A preferred closure panel operating mechanism disclosed in U.S. Pat. No. 4,403,805 issued Sept. 13, 1983 to Arvin H. Strem et al., raises the closure panel vertically against a downwardly facing roof flange defining the roof opening so that a seal is compressed between the closure panel and the flange to provide a watertight occupant compartment. The closure panel can be tilted or slid for opening or closing by an automatic opening and closing apparatus which is activated by a switch operation of a vehicle driver.
A conventional drive and control unit for a vehicle sun roof or closure panel comprises a resistor which detects the temperature of a motor to sense a loading on the motor. The detected value is compared against an overload reference value so that the motor may be automatically stopped during an overload interval. Such a safety stop measure is relatively simple to achieve in a mechanism having a constant load. However, in a mechanism such as a sun roof mentioned above, when the sun roof is to be opened, it exhibits a high load until the leading end of the panel clears a weather strip, and the magnitude of the load is reduced when the panel clears the strip. Alternatively when the sun roof is to be closed, a link is raised to lift the trailing end of the panel, and as the leading end of the panel moves into contact with the weather strip, the load increases rapidly.

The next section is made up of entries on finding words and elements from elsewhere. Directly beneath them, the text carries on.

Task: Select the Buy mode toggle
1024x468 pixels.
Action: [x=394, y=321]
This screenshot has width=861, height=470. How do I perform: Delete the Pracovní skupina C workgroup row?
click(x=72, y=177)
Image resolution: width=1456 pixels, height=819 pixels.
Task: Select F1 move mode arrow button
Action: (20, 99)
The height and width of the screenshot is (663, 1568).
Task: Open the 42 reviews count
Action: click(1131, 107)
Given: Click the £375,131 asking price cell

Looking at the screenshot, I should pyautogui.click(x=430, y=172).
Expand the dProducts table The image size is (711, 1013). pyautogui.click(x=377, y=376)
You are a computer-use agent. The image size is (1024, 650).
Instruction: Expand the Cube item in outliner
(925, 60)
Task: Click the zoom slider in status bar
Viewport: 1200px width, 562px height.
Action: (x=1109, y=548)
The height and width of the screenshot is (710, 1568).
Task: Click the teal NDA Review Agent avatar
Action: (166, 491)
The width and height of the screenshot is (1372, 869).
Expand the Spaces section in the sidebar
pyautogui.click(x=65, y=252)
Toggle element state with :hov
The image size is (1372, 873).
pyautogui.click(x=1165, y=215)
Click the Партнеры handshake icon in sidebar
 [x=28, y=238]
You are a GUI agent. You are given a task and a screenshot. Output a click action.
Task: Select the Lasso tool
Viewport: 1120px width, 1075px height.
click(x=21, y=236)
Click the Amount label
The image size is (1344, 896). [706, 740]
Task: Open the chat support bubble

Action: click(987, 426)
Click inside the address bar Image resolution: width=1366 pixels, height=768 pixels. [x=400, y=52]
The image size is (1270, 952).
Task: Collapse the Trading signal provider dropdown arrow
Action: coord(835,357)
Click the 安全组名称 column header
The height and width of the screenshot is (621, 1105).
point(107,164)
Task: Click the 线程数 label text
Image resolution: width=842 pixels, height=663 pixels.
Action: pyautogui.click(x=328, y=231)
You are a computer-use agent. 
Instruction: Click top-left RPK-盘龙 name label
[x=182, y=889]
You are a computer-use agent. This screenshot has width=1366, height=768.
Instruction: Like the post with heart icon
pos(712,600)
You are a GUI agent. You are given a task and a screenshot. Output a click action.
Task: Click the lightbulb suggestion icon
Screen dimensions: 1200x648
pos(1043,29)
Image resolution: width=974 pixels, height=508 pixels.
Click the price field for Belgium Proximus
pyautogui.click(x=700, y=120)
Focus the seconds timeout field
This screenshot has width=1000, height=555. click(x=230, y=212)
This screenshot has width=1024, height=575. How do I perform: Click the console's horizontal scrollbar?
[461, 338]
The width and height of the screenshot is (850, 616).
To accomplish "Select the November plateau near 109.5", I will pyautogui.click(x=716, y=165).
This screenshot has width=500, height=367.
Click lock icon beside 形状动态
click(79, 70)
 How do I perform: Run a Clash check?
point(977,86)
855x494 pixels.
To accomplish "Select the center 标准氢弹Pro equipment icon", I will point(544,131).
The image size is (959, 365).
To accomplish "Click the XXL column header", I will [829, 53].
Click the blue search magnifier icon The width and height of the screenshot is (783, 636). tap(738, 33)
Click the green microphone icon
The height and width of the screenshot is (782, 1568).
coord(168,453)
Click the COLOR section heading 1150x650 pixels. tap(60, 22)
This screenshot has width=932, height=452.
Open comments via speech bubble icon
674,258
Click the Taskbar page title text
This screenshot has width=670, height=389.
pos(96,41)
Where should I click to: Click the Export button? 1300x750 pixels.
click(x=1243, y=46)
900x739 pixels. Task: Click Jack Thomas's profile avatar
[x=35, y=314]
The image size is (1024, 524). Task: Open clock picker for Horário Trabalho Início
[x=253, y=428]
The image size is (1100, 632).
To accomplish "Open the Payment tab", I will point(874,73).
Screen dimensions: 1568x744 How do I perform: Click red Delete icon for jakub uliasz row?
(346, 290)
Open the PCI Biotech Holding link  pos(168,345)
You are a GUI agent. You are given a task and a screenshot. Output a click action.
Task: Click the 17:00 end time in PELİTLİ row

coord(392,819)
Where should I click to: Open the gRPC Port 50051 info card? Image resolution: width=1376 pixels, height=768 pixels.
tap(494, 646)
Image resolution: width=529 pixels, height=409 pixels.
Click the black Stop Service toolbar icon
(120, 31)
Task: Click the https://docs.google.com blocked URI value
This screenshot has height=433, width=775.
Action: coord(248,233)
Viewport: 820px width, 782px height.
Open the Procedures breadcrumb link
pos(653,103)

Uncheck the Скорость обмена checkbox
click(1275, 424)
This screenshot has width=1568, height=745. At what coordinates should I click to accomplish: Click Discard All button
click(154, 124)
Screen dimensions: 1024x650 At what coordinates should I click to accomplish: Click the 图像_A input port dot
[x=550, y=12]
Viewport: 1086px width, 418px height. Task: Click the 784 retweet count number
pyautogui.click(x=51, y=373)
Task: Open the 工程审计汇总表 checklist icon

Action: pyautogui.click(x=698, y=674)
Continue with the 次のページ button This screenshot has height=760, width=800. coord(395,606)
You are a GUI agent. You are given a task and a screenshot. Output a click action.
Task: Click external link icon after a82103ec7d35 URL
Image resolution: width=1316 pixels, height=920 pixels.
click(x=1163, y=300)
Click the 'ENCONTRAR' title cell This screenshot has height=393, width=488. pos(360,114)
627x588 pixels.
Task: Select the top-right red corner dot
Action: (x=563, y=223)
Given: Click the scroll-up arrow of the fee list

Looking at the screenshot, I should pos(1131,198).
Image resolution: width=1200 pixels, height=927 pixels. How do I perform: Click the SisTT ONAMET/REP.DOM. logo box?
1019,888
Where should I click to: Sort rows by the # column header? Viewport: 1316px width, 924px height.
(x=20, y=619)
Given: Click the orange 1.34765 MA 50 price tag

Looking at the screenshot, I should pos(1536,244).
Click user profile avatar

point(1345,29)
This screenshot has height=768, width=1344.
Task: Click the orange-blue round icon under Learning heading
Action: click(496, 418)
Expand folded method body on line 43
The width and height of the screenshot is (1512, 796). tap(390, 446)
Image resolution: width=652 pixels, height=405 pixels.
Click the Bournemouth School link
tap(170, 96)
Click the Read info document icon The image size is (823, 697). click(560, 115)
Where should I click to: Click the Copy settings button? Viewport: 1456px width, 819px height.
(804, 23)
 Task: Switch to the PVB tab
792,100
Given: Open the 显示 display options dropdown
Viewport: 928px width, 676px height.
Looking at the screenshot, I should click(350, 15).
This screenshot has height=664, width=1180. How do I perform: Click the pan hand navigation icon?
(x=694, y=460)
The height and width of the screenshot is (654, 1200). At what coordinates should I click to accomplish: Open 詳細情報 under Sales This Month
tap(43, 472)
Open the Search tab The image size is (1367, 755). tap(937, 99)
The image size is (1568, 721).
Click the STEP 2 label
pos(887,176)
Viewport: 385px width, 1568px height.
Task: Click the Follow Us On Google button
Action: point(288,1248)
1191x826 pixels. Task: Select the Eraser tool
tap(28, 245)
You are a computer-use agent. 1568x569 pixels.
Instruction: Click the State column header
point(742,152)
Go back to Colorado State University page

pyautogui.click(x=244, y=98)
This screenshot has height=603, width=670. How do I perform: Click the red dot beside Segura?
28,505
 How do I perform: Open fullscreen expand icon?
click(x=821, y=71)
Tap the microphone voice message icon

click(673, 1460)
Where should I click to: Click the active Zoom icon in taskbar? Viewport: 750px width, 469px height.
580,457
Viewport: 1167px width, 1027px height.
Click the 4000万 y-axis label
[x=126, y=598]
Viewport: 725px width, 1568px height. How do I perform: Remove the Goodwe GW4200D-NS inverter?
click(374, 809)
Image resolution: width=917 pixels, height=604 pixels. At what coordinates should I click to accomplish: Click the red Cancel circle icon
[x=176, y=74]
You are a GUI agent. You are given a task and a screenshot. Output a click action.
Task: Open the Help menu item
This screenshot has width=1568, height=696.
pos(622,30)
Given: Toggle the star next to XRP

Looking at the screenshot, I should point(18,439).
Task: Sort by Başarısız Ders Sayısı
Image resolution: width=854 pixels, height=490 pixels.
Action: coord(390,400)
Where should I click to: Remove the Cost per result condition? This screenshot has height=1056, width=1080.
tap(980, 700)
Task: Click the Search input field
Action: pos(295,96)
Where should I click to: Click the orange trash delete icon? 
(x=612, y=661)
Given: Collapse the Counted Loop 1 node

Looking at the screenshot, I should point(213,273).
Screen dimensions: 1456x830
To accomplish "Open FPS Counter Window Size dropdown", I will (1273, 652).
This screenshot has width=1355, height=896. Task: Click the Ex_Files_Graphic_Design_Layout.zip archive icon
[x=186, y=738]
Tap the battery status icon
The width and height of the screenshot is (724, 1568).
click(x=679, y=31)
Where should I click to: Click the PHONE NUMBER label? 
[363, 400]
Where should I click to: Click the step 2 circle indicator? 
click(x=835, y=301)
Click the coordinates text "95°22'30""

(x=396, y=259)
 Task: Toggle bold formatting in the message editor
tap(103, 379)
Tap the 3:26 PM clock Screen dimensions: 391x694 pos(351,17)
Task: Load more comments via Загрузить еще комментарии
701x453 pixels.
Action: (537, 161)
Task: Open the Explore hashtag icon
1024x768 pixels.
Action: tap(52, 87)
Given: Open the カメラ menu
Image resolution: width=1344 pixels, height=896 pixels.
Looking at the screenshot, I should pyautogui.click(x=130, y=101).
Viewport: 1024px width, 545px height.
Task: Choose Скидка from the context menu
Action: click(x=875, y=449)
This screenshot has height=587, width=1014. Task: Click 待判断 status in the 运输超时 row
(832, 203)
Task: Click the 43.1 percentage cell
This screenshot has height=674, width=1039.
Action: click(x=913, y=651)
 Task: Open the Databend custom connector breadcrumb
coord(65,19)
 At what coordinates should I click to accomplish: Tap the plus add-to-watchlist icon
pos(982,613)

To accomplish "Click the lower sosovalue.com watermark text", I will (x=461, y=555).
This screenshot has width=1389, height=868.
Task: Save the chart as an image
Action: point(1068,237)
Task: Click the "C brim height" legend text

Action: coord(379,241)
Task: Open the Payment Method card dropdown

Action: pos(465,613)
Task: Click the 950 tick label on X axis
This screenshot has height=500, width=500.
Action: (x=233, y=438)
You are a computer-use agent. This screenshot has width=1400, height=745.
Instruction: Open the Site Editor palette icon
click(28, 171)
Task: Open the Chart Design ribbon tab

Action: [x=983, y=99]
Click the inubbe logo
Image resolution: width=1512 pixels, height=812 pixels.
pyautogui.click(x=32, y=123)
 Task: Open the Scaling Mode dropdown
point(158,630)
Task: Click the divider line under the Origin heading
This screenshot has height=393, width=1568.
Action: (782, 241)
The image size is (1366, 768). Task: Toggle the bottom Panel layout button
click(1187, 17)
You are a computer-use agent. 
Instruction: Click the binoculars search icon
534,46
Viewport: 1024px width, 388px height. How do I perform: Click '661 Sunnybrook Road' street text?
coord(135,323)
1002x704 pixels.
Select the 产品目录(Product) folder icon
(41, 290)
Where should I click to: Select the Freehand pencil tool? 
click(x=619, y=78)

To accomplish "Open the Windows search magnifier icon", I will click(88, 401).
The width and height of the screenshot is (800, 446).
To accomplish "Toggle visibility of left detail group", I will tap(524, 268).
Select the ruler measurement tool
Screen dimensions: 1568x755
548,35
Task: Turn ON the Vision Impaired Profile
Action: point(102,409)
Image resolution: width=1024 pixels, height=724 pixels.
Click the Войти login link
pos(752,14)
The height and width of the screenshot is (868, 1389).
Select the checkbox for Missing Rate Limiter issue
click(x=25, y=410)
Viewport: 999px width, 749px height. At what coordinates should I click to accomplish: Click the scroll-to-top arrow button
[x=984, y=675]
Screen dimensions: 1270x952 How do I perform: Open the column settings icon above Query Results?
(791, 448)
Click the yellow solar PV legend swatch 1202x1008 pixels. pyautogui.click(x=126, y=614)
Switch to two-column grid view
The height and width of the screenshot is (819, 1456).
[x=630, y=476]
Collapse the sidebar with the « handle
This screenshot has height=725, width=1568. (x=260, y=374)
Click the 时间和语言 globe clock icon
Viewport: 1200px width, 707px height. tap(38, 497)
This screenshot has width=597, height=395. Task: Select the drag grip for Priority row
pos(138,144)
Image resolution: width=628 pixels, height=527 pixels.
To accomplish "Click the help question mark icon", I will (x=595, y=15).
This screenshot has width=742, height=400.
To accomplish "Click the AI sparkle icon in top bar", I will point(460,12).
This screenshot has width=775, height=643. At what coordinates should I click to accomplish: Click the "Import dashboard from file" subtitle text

In a mechanism including a deflector arm which is located at the front side of a window opening to be erected to drive a deflector when the panel is to be opened and which is collapsed by a panel drive mechanism to turn the deflector down when the panel is closed, a rapid increase in the load occurs when the arm is to be collapsed, and the load experiences a large variation during the normal operation.
Japanese Patent Application No. 131,812/1982, laid open No. 20726/1984, proposes an arrangement which prevents a malfunctioning in the presence of rapid changes in the load. Specifically, the full sliding stroke of a panel is divided into a plurality of sections in a manner to correspond to changes in the load. An overload reference value is previously established for each of the sections. Signal generating means is provided which generates an electrical signal in interlocked relationship with a motor drive mechanism which actually drives a panel, thus deriving a signal which corresponds to a position where the panel has moved as a result of sliding motion. The overload reference value is varied in response to the signal, and is compared against the actual motor load. This arrangement prevents a malfunctioning as a result of variation in the load since overload reference values can be selected in a manner corresponding to the load over the full sliding stroke of the panel.
However, during the full sliding stroke of the panel when the sun roof is to be closed, a portion of the stroke which is immediately preceding to the fully closed position, namely, from the time when the link is raised to lift the trailing end of the panel until the leading end of the panel moves into contact with the weather strip and the panel becomes fully closed by compressing the strip, produces a rapid change in the load. In particular, during the compression of the weather strip, the load increases to a very high value.
Because such stroke portion extends over a reduced distance, a difficulty is experienced in establishing a plurality of overload reference values. Accordingly, a mask interval is established for such stroke portion which deactivates an overload protective device in order to prevent a mistaken judgement that a rapidly increasing load may be misconstrued as a blockage to the full closing by an obstacle.
From the viewpoint of constructing a sun roof mechanism, there exists a small clearance between the leading end of the panel and the front edge of a sun roof opening during the stroke portion extending from a point which immediately precedes the full closure to the fully closed point. In the presence of an obstacle within the clearance, the full closure of the panel is prevented, presenting a high load on the motor. Such clearance may be required in the design of the mechanism, or cannot be removed entirely because of errors associated with the assembly of parts, or may be small enough in the design but may permit an obstacle to be present therein as a result of an assembly operation or a dimensional change occurring subsequent to the assembly.